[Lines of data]
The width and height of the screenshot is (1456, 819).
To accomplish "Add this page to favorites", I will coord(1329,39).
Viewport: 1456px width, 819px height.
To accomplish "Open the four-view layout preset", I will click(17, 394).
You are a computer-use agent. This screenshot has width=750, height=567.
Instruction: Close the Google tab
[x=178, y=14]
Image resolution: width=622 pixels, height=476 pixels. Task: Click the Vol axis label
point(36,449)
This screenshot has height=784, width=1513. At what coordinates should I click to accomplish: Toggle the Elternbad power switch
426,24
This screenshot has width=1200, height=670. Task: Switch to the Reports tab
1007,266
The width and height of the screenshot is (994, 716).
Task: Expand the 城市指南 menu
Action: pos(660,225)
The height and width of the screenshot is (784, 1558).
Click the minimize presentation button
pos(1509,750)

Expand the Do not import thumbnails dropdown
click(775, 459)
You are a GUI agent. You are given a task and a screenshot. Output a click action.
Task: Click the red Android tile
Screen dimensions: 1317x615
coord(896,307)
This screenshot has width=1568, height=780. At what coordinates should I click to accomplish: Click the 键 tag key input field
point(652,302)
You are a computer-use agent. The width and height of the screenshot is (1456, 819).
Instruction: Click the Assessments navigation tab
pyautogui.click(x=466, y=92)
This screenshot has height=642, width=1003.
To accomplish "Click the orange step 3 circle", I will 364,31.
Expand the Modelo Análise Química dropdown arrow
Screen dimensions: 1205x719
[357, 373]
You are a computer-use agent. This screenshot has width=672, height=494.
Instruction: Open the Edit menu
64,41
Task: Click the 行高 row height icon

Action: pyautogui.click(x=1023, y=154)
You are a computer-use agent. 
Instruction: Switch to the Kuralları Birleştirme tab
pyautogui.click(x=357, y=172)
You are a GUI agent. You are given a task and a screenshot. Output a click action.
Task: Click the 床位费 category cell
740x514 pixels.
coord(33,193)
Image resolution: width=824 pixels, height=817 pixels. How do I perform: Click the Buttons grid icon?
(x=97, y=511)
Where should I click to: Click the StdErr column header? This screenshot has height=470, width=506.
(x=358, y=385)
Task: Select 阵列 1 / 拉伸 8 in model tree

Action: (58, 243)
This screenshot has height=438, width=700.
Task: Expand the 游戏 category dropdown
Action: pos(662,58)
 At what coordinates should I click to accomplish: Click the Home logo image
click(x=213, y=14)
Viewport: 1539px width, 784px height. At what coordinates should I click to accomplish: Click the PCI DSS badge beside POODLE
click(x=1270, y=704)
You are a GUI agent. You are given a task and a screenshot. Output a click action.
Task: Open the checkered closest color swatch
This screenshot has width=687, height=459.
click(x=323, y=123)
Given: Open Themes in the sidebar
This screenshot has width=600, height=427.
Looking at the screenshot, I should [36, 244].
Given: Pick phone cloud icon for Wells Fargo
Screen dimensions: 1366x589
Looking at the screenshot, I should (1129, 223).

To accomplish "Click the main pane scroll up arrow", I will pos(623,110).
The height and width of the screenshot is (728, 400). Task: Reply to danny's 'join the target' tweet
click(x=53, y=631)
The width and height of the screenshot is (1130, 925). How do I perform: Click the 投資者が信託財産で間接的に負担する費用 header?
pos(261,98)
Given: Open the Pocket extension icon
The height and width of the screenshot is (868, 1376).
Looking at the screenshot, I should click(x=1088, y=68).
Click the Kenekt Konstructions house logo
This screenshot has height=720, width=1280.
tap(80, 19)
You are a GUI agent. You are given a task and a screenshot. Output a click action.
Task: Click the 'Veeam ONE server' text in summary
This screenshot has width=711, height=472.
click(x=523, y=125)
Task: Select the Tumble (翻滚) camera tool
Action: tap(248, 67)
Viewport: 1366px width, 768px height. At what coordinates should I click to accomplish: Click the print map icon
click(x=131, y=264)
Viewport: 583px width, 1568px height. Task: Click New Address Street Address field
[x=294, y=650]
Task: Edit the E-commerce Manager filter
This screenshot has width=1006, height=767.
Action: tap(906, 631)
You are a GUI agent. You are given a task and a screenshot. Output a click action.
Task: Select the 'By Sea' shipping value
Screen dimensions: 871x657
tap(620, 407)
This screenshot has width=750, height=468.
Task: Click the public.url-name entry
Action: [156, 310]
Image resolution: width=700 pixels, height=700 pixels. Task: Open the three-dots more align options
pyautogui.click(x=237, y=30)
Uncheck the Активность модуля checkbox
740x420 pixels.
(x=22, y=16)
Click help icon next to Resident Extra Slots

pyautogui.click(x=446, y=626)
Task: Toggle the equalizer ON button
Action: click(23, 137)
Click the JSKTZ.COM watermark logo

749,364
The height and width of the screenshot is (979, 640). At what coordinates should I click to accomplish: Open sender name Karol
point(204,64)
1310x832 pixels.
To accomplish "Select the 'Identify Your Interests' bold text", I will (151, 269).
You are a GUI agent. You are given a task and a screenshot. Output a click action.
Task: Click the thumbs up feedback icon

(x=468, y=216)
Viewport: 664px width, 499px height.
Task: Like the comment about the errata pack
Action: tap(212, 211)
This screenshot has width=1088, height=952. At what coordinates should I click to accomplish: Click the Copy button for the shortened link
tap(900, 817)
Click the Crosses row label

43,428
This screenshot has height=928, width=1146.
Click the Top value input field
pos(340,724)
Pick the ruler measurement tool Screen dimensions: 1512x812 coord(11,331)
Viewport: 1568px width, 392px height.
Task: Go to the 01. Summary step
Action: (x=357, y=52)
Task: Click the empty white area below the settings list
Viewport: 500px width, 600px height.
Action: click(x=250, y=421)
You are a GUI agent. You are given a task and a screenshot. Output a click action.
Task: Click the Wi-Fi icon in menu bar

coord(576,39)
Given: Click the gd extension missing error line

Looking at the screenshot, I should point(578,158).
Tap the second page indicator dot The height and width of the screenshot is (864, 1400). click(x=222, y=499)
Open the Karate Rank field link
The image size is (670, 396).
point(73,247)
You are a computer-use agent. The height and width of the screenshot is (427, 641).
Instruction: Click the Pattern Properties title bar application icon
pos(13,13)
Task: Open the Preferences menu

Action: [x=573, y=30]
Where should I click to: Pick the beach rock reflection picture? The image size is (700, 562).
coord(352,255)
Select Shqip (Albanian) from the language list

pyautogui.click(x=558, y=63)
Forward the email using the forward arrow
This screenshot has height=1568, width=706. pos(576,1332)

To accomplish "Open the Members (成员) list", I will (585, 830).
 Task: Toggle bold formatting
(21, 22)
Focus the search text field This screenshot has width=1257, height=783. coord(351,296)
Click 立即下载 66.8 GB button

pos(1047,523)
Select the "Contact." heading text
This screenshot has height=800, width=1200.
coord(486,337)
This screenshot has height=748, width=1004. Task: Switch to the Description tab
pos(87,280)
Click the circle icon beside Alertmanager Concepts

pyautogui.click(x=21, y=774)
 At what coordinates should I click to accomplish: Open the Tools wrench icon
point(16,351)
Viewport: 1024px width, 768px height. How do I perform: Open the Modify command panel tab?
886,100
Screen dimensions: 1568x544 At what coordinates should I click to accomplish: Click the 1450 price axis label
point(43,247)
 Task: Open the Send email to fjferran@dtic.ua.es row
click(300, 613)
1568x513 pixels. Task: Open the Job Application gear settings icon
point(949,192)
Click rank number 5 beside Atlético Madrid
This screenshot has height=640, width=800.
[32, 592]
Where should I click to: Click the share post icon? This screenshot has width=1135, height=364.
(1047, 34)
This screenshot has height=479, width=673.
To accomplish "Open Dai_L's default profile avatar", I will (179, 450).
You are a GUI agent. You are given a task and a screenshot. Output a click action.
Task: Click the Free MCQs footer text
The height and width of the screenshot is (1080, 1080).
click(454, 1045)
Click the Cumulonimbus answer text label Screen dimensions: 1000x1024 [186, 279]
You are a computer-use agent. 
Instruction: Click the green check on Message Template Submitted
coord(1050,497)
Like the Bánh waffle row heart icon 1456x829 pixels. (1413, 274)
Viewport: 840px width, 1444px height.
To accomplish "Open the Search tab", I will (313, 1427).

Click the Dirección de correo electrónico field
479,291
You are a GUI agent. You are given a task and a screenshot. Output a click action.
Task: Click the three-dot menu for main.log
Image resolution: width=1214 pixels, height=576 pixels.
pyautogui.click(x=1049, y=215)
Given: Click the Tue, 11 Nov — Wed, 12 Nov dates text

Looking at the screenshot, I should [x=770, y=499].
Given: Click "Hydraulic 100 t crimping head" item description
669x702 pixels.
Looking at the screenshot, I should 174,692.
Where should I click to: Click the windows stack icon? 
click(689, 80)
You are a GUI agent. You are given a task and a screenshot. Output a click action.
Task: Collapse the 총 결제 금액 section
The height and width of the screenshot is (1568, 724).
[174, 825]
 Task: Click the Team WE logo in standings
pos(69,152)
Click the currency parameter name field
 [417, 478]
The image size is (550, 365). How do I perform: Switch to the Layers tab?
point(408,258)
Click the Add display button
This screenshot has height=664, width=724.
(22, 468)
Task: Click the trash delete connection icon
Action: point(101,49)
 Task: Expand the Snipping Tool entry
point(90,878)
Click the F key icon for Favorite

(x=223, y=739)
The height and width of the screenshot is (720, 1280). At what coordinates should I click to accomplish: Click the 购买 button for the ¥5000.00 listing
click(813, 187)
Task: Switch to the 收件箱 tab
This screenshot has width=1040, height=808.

WHAT YOU ARE ASKED TO DO: Edit the rows starting at the line containing "Where should I click to: Click the share" and ending at the line containing "will (179, 450).", putting "image" in place of each "screenshot" and leaving everything else unchanged.

FULL OUTPUT:
Where should I click to: Click the share post icon? This image has width=1135, height=364.
(1047, 34)
This image has height=479, width=673.
To accomplish "Open Dai_L's default profile avatar", I will (179, 450).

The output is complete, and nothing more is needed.